Ao contrário dos anúncios em serviços de busca, o Google terá de enfrentar concorrentes confiáveis e grandes em todos esses mercados. "Isso é algo que les não tiveram de fazer antes", diz Geoffrey Moore, diretor-gerente de estratégia da consultoria TCG Advisors. Acima de tudo, o Google enfrenta uma Microsoft que engatou a marcha "Kill Google" ("Matar o Google", em inglês) há bem mais de um ano, tento investido bilhões em aquisições no mercado de anúncios e apresentado uma proposta, sem precedentes, de US$ 45 bilhões para assumir o Yahoo.

Assim como outras empresas de ambição e capacidade, o Google depara-se com desafios que poderiam ser muito mais internos do que externos. Foi seu próprio sucesso que criou uma empresa tão grande, com que alguns veteranos agora se sentem inquietos. Além das saídas de executivos, vários engenheiros partiram para lançar empresas, como o serviço de "microblogging" (uma forma de publicação de blog) Twitter e o site de compartilhamento FriendFeed. E com as ações tão baixas, os problemas de retenção de funcionários podem espalhar-se. Centenas ou mesmo milhares de funcionários possuem opções de ações com preço de exercício muito superiores aos atuais.

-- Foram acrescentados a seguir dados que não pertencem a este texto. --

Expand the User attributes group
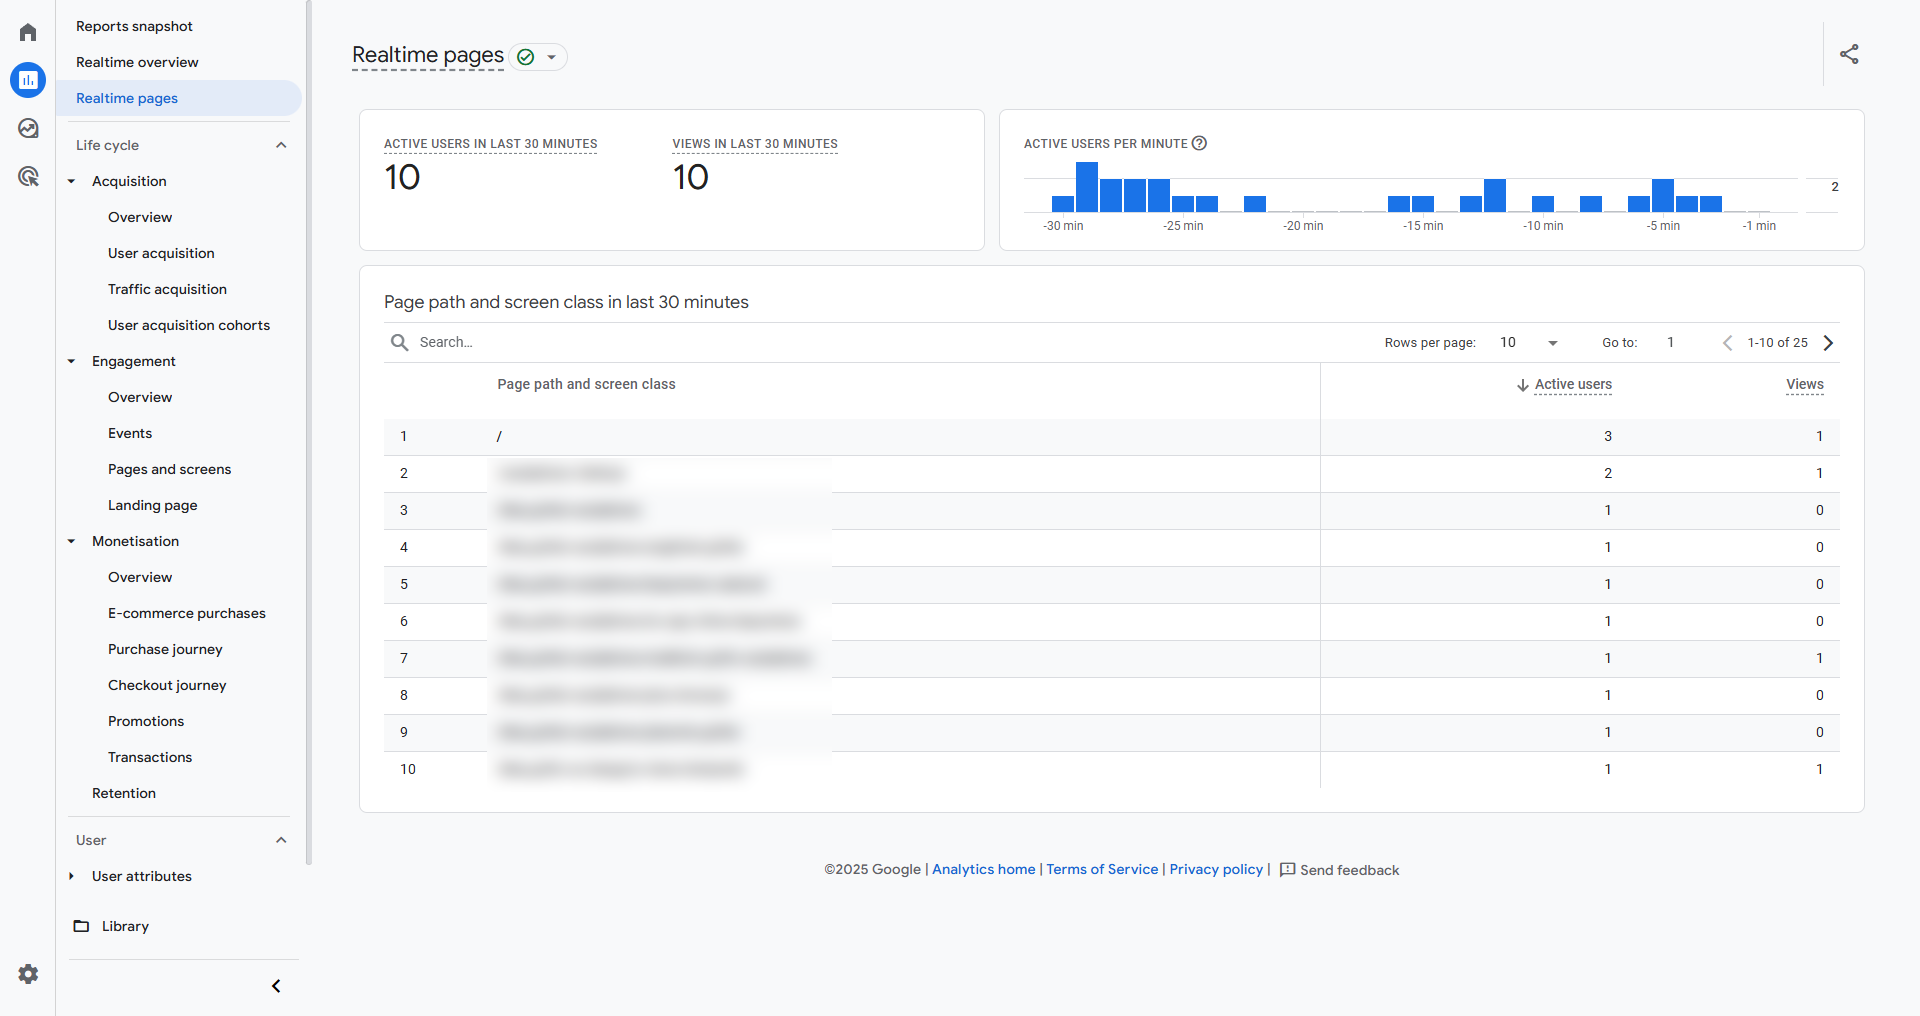 [72, 876]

Por enquanto, a empresa continua sendo um ímã para os jovens especialistas em tecnologia. Tom Kosnik, professor de engenharia e ciências administrativas da Stanford University, observou que os estudantes sentem-se atraídos pela cultura criativa, além da atmosfera universitária e das caras iguarias oferecidas gratuitamente aos funcionários no refeitório. Mesmo assim, pela primeira vez, a empresa encantada poderá ter de fazer uma busca de novas formas para preservar sua magia.